Handling bytes consistently and correctly has traditionally been one of the most difficult tasks in writing a Py2/3 compatible codebase. This is because the Python 2 bytes object is simply an alias for Python 2’s str, rather than a true implementation of the Python 3 bytes object, which is substantially different.

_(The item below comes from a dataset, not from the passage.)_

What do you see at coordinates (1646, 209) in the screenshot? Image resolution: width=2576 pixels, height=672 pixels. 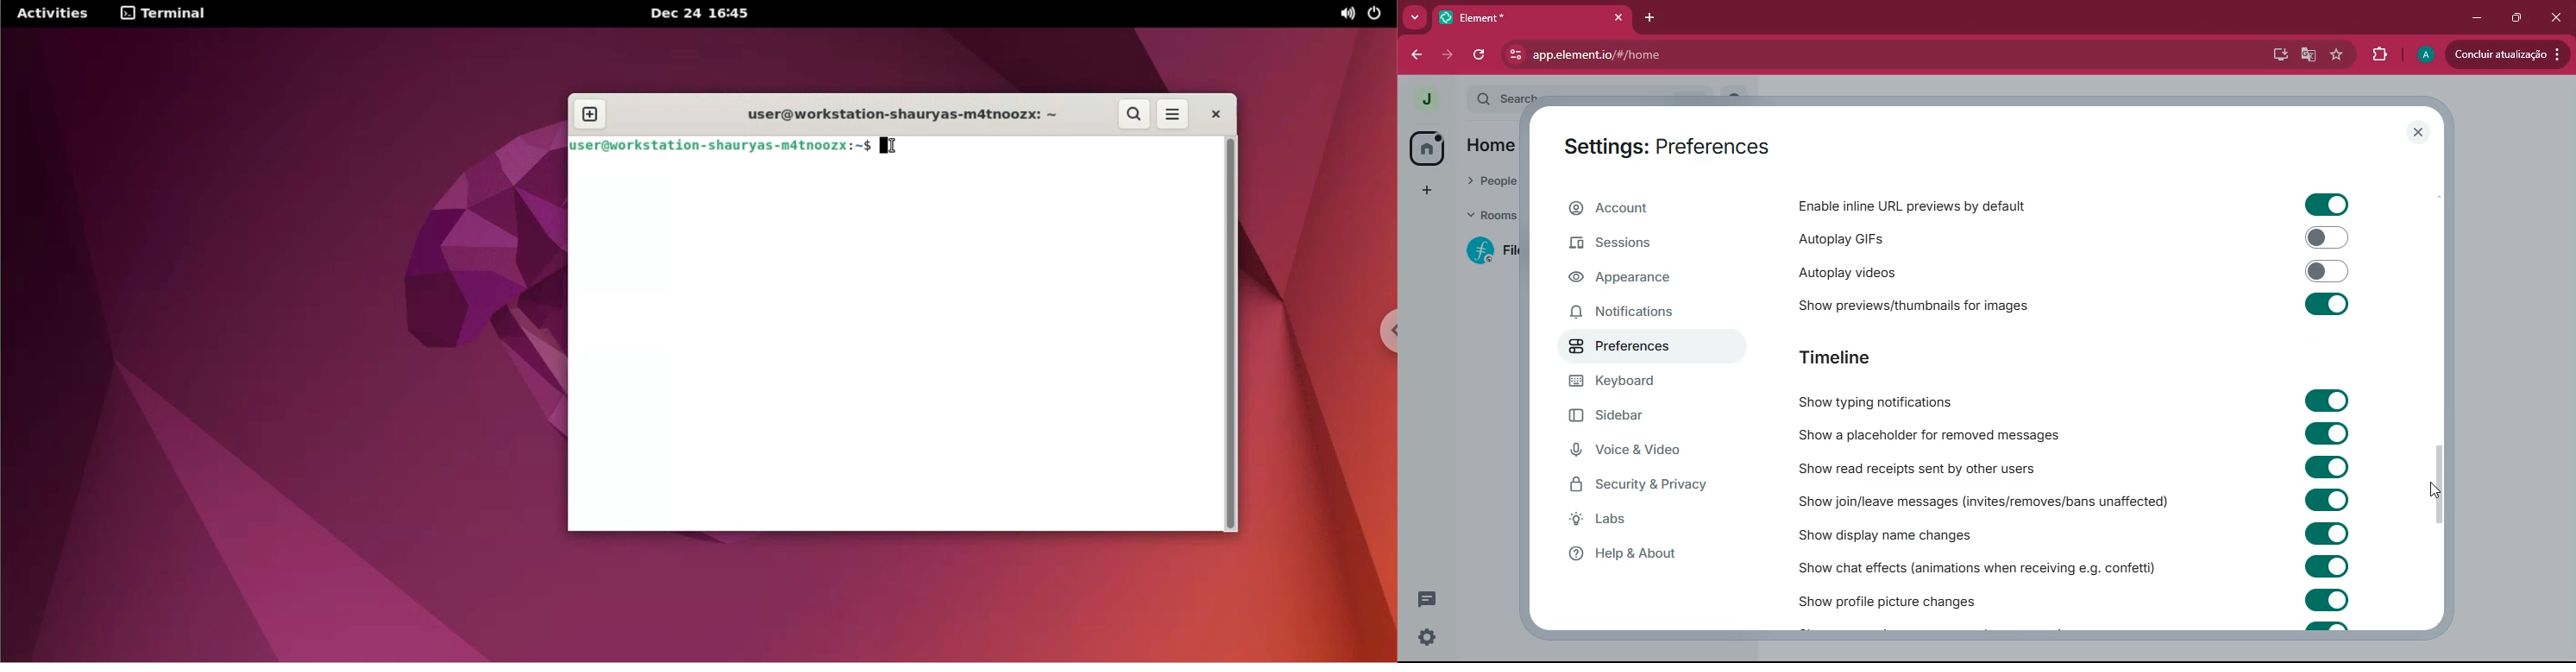 I see `account` at bounding box center [1646, 209].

future contains a backport of the bytes object from Python 3 which passes most of the Python 3 tests for bytes. (See tests/test_future/test_bytes.py in the source tree.) You can use it as follows:
>>> from builtins import bytes
>>> b = bytes(b'ABCD')
On Py3, this is simply the builtin bytes object. On Py2, this object is a subclass of Python 2’s str that enforces the same strict separation of unicode strings and byte strings as Python 3’s bytes object:
>>> b + u'EFGH' # TypeError
Traceback (most recent call last):
File "<stdin>", line 1, in <module>
TypeError: argument can't be unicode string
>>> bytes(b',').join([u'Fred', u'Bill'])
Traceback (most recent call last):
File "<stdin>", line 1, in <module>
TypeError: sequence item 0: expected bytes, found unicode string
>>> b == u'ABCD'
False
>>> b < u'abc'
Traceback (most recent call last):
File "<stdin>", line 1, in <module>
TypeError: unorderable types: bytes() and <type 'unicode'>
In most other ways, these bytes objects have identical behaviours to Python 3’s bytes:
b = bytes(b'ABCD')
assert list(b) == [65, 66, 67, 68]
assert repr(b) == "b'ABCD'"
assert b.split(b'B') == [b'A', b'CD']
Currently the easiest way to ensure identical behaviour of byte-strings in a Py2/3 codebase is to wrap all byte-string literals b'...' in a bytes() call as follows:
from builtins import bytes
# ...
b = bytes(b'This is my bytestring')
# ...
This is not perfect, but it is superior to manually debugging and fixing code incompatibilities caused by the many differences between Py3 bytes and Py2 strings.